The turbulent boundary layer

Summary

Two experimental studies of turbulent boundary layers are described. The first was begun as part of a search for more accurate knowledge of the structure and motion of the large-scale eddy motions that appear to control the rate of entrainment of non-turbulent fluid and which may also play a dominant part in the constant-stress layer. The experimental technique depends on the measurement of mean products of the various components of the fluctuation velocities at two separated points in the flow, and a comparison of the measurements with those to be expected from the presence of hypothetical simple eddy structures. Within the inner, constant-stress layer, the measurements are consistent with the irregular occurrence of nearly two-dimensional jets, directed outwards from the viscous layer and of comparatively long and indeterminate length in the direction of mean flow. In the outer part of the layer the dominant large-scale motion appears to be jets of turbulent fluid which may arise from the release of the anisotropie Reynolds stresses set up by the shearing motion at the free boundary. The connection between these results and the hypothesis of wall similarity (“law of the wall”) is discussed.
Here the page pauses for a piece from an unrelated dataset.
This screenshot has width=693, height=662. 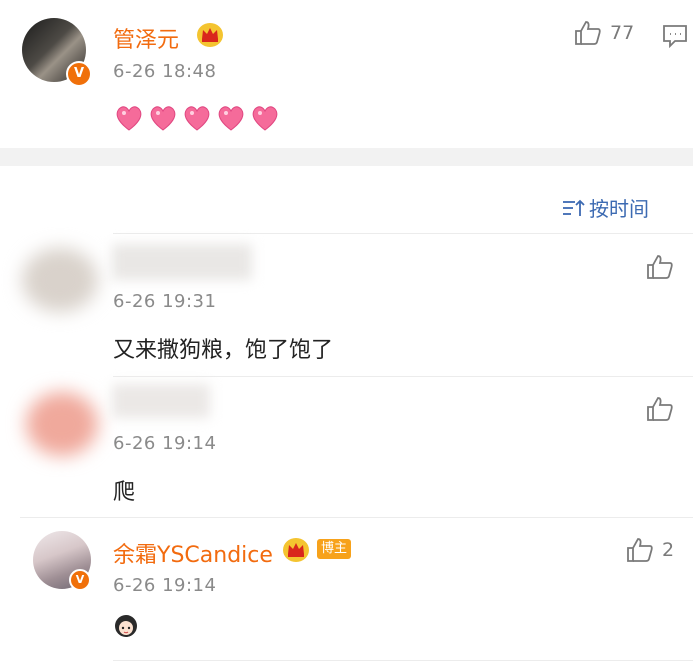 What do you see at coordinates (604, 33) in the screenshot?
I see `like-button: 77` at bounding box center [604, 33].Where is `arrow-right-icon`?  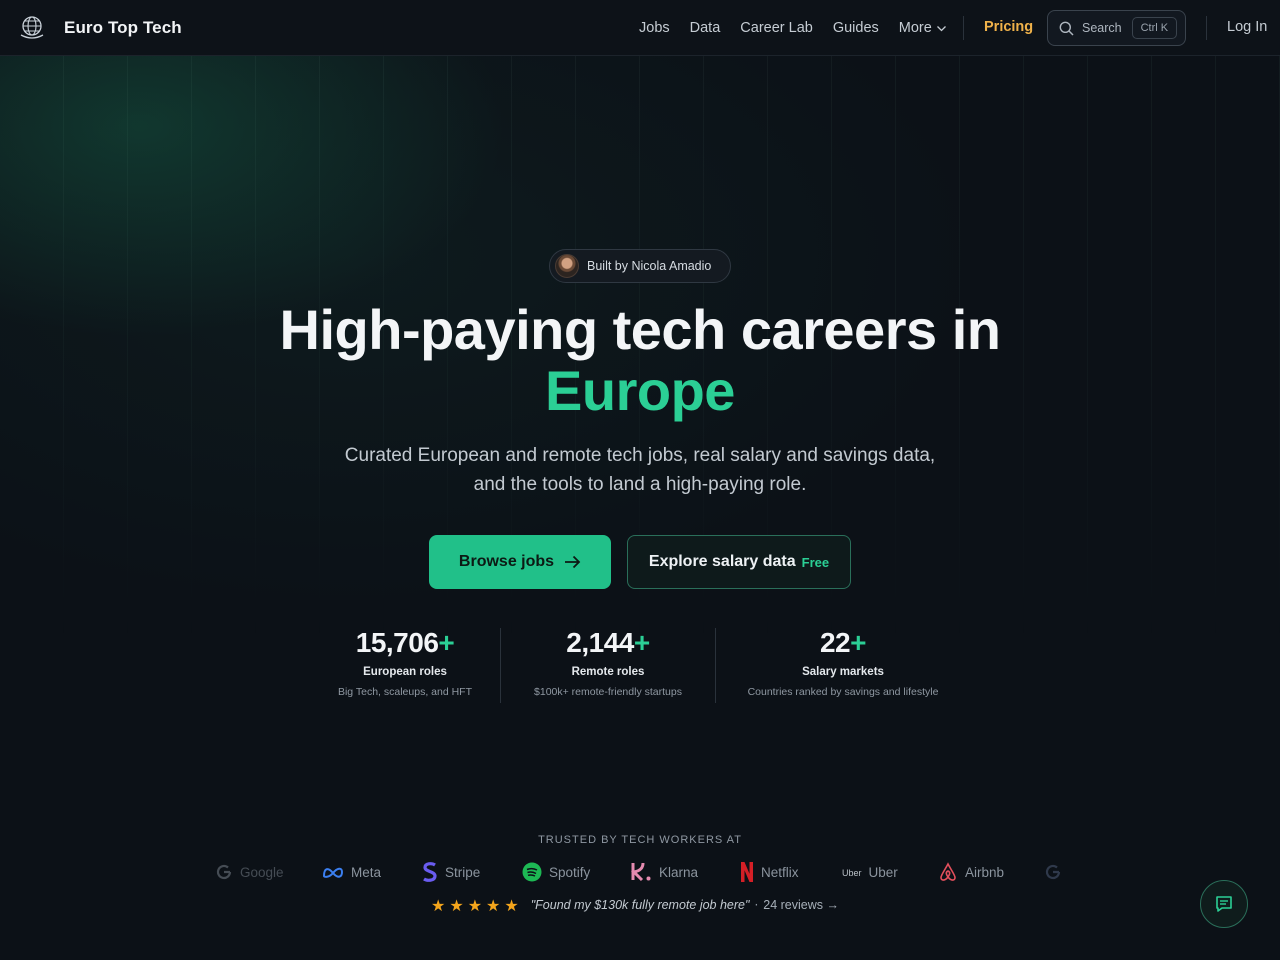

The second part is concerned with the boundary layer on a flat plate of finite aspect ratio, in particular the flow in the immediate neighbourhood of the free edge parallel to the stream and its effect on the boundary layer as a whole. The measurements include mean velocities, turbulent intensities and local surface friction. For fully turbulent flow at effective Reynolds numbers over one million, well-developed eddies are found with their axes parallel to the edge and one on each side of the plate. These are caused by the cross-flow which must arise if a boundary layer is bounded by a free edge as a consequence of the well-known inequality of the normal Reynolds stresses in a boundary layer. Measurements at lower Reynolds numbers show that the laminar flow near the edge becomes unstable at a lower Reynolds number than the rest of the layer and may become turbulent before the remainder of the flow is in any way unstable. The interaction between the two parts of the flow has some very interesting features and it is hoped that these experiments may help in the interpretation of recent measurements of “turbulent” skin friction on flat plates at very low Reynolds numbers.